By creating an enterprise-wide system accessible to all agencies, information needs to be maintained only once and then can be reused throughout all agencies. In local government, once the parcel layer is updated, other divisions and departments can use that information. An enterprise system creates direct cost savings by reducing data maintenance expenses, which can be used to calculate an ROI. The enterprise approach also typically results in the more intangible benefit of ensuring that all departments are working with current data — a key component for better decision making and fewer errors.

Resident self-service

By creating online applications for residents to find answers to questions, local governments can save money and improve customer service. A city that publishes property assessment information online can eliminate a large number of telephone or face-to-face queries, which tie up valuable staff time, particularly when the year’s assessments are released. That allows personnel to remain focused on other tasks, and it provides faster turnaround for requests coming in by traditional means. Additionally, the individual’s online query is answered quickly, including a visual map instead of a verbal list of addresses and property values.

Application consolidation

Although geospatial technology now is used throughout many local governments, sometimes agencies in the same city use different systems on various technology platforms with multiple databases. That can pose significant challenges for system support and development staff as well as for training and staff portability.
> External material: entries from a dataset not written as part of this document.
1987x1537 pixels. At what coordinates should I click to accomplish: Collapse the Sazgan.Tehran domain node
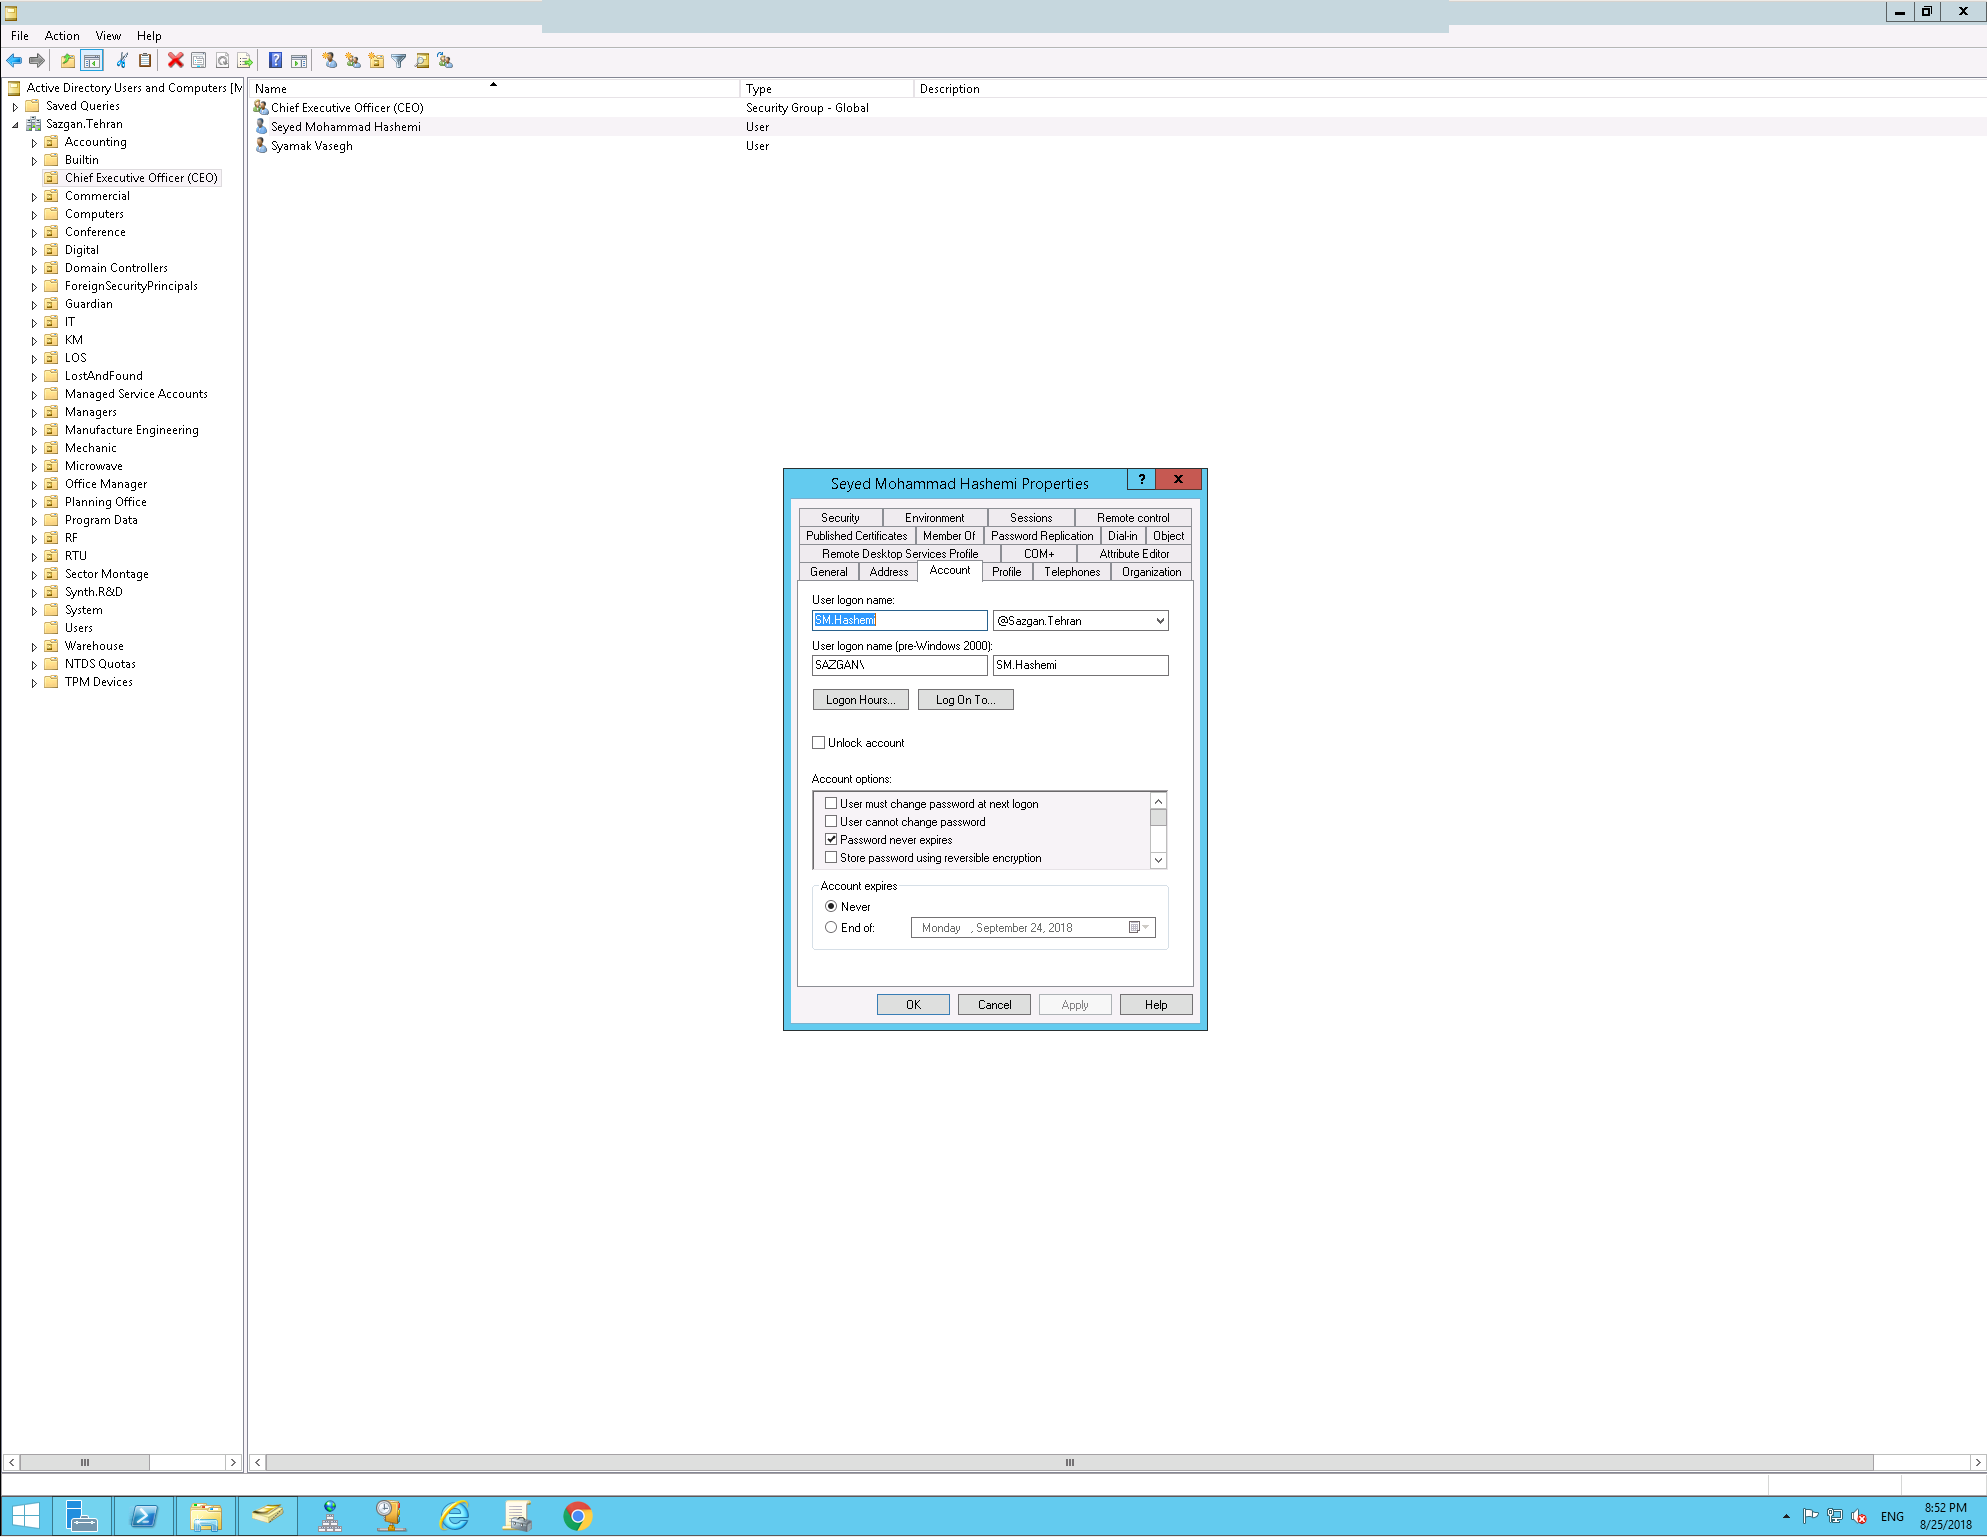point(15,125)
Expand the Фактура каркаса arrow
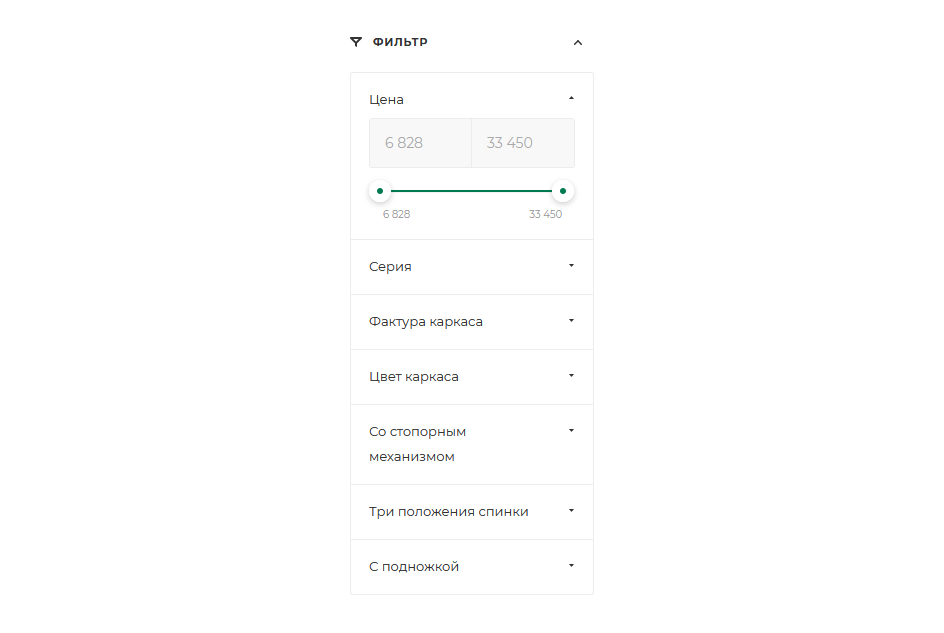944x633 pixels. 571,321
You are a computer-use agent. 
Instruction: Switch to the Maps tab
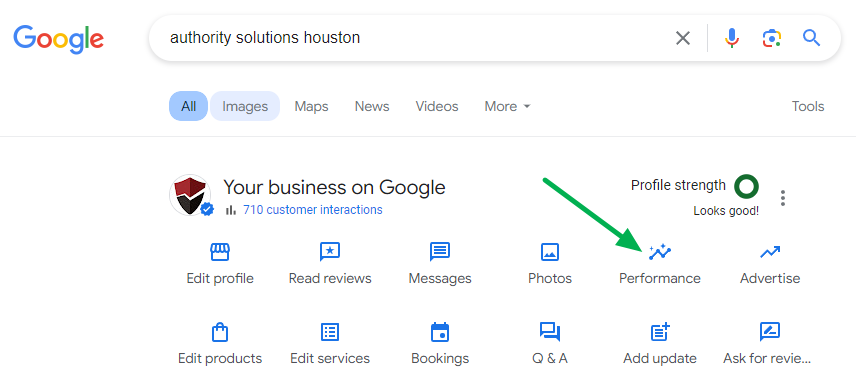[x=311, y=106]
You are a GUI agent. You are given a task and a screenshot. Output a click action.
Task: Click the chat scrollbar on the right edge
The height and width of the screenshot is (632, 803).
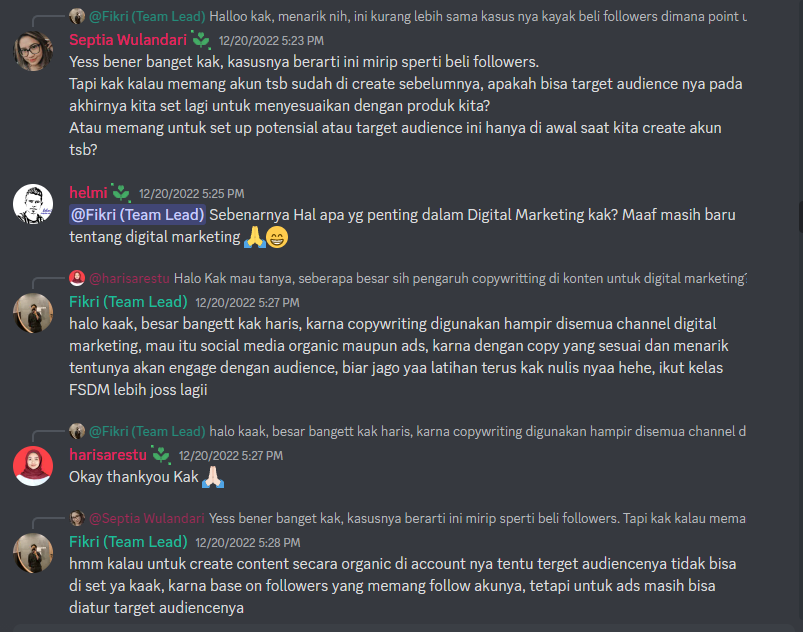[800, 218]
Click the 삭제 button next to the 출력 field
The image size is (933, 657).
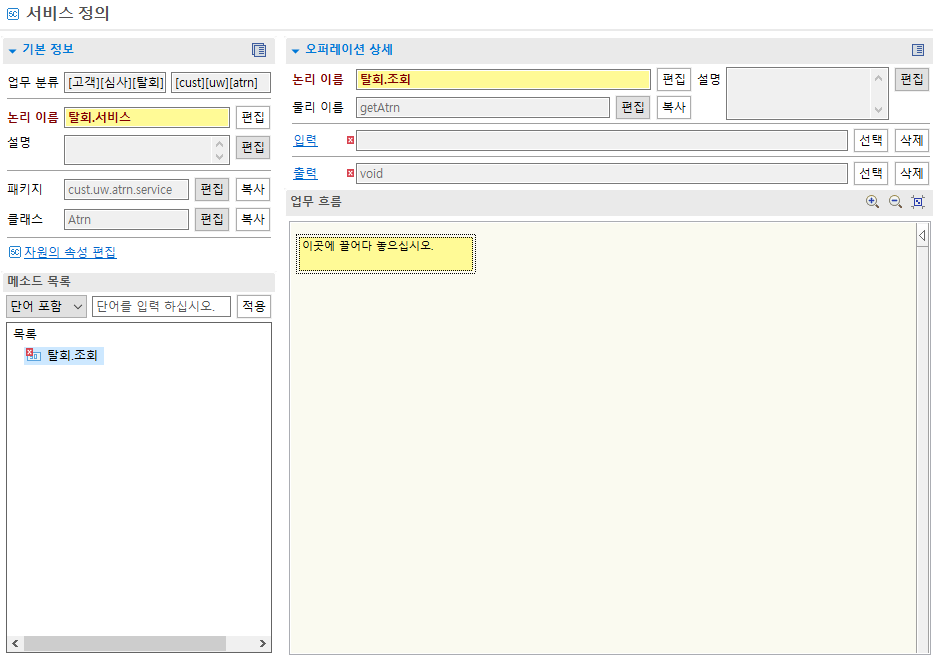click(x=911, y=172)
By consolidating spatial systems on a minimum number of platforms and databases, support, development and maintenance costs can be reduced substantially. That often yields directly quantifiable costs and can help create an ROI justification for a consolidation.

Using ROI to prioritize and justify spatial projects is becoming more commonplace as local governments attempt to allocate scarce financial and human resources. Many spatial projects within local government can be justified based on measurable cost savings, but just as many require evaluating the intangible benefits, such as productivity gains and the delivery of new services. Whatever the case, many areas exist where properly applied spatial investments will result in significant returns.

Mark Doherty is executive director, global government solutions, for Huntsville, Ala.-based Intergraph Mapping and Geospatial Solutions.

This article is based on a paper presentation from the Geospatial Information & Technology Association’s Annual Conference 28, which will be held March 6-9, 2005, in Denver.